Do you think that there will be government intervention in the short term to drive mortgage rates / refinancing rates lower so that the housing upturn can be continued?
Posted by: Dave | June 10, 2009 at 02:03 PM
@Dave: Good question. The problem here is that the Federal Reserve already has been trying to manipulate mortgage rates (i.e., keep them down) via its purchases of mortgage-backed bonds and Treasury bonds over the last few months. Obviously, it isn't working: The market is bigger than the Fed, and the market has wanted to take rates up, for whatever reason or reasons. There is speculation that the Fed, at its June 24 meeting, will announce that it will increase purchases of mortgage securities. But the risk the Fed faces is that its credibility could be badly hurt if it buys even more securities, and rates continue to rise anyway.
See my column of last weekend here:
http://www.latimes.com/business/la-fi-petruno6-2009jun06,0,3556163.column?track=rss
And this Bloomberg story today:
http://www.bloomberg.com/apps/news?pid=20601087&sid=aG8P1Rghr8OA
Tom Petruno
Posted by: Tom Petruno | June 10, 2009 at 02:24 PM
rise baby rise!!!! hahahha -
Posted by: Robb | June 10, 2009 at 05:49 PM
I just started looking at my first house 3 weeks ago and rates have climbed about 0.75% since then. Making the expected mortagage payment for a $325,000 about $200-250 higher per month. Despite my wife and I having very good incomes we are now considering waiting 1-2 years until we can afford the 20% down payment to avoid PMI.
Posted by: George | June 11, 2009 at 05:52 AM
Would you recommend that I lock in now and then float down if they do go down after the 24th meeting? Is it too big of a gamble to wait?
Posted by: Barbara | June 11, 2009 at 08:34 AM
My broker continues to advise me on going with a FHA loan, putting down 3.5% and keeping my additional cash reserves. She is also speculating that rates will continue to rise. I hope her concern is sincere and this is not a sales tack-tick to close the loan - I feel like holding off buying because of rate increases but have to weigh that against the potential for getting a house at almost $.50 on the dollar. Potential payment has increased by $300 - $400 per month in the last two weeks... Any Advice???
Posted by: Chris HArdeman | June 11, 2009 at 12:42 PM
@Barbara:
Somebody please answer this. I close in two weeks. Is it worth waiting or should I just suck it up and take what I can get now? Are we looking at a real reversal or a dead cat bounce?

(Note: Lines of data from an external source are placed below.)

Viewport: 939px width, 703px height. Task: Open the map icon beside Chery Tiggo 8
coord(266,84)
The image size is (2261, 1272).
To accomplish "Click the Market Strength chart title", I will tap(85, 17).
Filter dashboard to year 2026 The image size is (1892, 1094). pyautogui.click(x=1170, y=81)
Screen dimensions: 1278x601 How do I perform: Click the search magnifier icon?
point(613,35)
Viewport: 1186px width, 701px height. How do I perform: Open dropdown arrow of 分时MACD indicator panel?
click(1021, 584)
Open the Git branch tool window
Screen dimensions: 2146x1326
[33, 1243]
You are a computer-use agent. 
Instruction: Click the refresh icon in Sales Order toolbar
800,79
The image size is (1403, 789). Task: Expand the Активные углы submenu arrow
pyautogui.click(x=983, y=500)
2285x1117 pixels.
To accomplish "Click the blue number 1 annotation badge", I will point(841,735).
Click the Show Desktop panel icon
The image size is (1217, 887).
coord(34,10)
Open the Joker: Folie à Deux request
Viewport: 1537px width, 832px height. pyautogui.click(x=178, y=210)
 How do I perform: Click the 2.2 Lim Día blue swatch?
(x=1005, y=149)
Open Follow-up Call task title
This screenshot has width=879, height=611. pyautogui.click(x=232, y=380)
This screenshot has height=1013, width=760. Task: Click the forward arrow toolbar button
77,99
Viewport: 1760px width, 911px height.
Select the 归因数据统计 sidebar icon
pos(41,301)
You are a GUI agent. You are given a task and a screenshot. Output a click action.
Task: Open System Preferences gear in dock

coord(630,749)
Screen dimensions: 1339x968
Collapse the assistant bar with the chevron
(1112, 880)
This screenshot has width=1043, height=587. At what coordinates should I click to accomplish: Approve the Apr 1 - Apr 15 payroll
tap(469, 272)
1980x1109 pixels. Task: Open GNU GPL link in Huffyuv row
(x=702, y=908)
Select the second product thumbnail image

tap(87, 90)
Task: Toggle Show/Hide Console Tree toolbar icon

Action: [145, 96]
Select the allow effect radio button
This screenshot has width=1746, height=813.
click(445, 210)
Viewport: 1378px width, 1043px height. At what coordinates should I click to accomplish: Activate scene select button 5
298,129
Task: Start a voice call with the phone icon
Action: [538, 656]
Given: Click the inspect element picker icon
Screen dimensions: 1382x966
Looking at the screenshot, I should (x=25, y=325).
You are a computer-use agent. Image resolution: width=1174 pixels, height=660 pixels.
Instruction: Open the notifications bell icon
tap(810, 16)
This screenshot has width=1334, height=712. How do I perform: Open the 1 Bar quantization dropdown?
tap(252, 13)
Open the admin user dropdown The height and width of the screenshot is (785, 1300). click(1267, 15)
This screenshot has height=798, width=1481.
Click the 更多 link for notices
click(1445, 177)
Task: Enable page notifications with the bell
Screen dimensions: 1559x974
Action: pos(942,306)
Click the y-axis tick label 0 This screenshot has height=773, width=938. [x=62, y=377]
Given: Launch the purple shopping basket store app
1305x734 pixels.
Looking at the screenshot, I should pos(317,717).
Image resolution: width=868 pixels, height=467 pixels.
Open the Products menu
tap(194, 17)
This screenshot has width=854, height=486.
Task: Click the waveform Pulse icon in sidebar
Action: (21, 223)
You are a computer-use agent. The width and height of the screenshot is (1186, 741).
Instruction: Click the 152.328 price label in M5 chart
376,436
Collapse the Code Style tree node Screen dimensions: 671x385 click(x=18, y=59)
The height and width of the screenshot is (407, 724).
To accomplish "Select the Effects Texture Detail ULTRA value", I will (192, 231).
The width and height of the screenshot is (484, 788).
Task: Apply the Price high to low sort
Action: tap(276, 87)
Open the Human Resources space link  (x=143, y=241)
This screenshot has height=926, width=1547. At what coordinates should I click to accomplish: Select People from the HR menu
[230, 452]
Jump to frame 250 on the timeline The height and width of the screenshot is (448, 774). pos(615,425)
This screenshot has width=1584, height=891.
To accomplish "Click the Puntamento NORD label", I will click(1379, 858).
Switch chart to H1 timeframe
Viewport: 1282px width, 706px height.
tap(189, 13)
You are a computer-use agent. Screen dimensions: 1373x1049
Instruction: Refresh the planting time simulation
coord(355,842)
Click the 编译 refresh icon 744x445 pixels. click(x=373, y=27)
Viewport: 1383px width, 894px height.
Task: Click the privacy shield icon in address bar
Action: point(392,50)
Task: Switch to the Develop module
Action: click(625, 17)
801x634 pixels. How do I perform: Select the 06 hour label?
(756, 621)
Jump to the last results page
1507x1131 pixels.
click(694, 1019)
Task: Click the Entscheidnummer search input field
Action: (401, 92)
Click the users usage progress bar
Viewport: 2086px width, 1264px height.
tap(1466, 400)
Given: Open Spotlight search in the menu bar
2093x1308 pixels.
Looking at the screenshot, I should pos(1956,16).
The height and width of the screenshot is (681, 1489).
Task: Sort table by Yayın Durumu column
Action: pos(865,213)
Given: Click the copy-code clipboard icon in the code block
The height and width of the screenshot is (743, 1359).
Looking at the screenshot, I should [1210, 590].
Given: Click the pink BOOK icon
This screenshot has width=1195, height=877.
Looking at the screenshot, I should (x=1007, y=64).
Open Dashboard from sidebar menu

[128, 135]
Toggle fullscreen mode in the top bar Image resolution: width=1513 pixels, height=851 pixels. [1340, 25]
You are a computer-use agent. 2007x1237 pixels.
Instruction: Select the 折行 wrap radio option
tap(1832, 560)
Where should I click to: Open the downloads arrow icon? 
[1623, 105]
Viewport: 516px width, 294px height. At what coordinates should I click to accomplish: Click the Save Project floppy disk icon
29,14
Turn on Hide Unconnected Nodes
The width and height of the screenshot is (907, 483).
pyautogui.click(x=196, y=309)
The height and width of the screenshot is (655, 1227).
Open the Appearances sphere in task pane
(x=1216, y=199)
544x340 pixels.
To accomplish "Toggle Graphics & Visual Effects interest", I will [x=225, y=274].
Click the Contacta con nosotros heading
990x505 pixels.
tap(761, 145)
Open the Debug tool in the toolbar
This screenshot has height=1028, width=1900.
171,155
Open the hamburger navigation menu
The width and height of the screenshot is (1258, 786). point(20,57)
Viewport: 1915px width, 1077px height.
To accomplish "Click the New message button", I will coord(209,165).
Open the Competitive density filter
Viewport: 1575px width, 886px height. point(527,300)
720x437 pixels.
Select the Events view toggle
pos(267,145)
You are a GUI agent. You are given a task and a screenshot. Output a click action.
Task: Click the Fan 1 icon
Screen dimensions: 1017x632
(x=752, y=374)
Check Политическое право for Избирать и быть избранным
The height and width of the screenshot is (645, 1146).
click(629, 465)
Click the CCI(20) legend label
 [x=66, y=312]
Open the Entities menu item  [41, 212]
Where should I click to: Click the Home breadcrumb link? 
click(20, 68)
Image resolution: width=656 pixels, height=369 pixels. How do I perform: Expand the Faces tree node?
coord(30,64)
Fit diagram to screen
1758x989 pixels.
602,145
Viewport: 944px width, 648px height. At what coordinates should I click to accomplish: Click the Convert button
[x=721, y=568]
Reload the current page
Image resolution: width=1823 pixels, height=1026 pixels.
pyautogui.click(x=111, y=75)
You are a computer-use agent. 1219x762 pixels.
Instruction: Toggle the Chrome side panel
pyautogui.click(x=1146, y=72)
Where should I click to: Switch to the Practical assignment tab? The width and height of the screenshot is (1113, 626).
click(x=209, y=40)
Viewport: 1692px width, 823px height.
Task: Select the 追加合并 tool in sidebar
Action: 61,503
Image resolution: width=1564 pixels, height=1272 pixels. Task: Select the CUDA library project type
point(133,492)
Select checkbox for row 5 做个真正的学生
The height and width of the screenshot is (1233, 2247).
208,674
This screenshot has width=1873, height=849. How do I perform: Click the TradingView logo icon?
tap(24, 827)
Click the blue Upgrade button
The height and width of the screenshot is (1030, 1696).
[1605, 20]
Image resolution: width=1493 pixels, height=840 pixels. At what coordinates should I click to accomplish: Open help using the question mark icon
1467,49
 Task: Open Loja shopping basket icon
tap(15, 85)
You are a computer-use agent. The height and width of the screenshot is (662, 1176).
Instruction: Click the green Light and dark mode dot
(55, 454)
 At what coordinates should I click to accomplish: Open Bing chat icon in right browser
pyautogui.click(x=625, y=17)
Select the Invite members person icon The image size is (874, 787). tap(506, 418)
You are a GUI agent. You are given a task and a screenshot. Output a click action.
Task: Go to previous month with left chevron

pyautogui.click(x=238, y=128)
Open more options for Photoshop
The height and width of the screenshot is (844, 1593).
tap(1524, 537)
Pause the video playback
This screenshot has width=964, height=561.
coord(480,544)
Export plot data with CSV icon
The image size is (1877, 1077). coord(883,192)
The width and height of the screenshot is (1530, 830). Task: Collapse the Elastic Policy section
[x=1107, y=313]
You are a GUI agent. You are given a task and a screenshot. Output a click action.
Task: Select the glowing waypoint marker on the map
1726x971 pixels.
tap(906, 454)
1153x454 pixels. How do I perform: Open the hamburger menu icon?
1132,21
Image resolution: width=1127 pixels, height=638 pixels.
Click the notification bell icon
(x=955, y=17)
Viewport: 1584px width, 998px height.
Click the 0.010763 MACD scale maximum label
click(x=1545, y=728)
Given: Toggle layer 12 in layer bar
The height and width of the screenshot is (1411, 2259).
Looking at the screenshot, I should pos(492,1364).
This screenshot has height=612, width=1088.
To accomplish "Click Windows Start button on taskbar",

Posted by: Josh | June 11, 2009 at 12:59 PM
@Barbara, Josh et al: We got some relief on rates today, as Treasury bond yields fell. Note this post:
http://latimesblogs.latimes.com/money_co/2009/06/the-latest-sell-off-in-treasury-bonds-may-have-peaked-as-the-steep-jump-in-yields-finally-has-lured-buyers-off-the-sidelines.html
Posted by: Tom Petruno | June 11, 2009 at 01:06 PM
More @ Barbara, Josh et al:
It's still a roll of the dice. I'm hearing a lot of bond traders say they think rates have peaked for now, but that doesn't mean they're going to fall substantially. They may just hang at these new, higher levels. That at least could mean that mortgage rates won't face more upward pressure.
The Federal Reserve meets on June 24. The big question is whether they're going to announce some new plan to try to pull home loan rates lower. There is no consensus on that on Wall Street right now.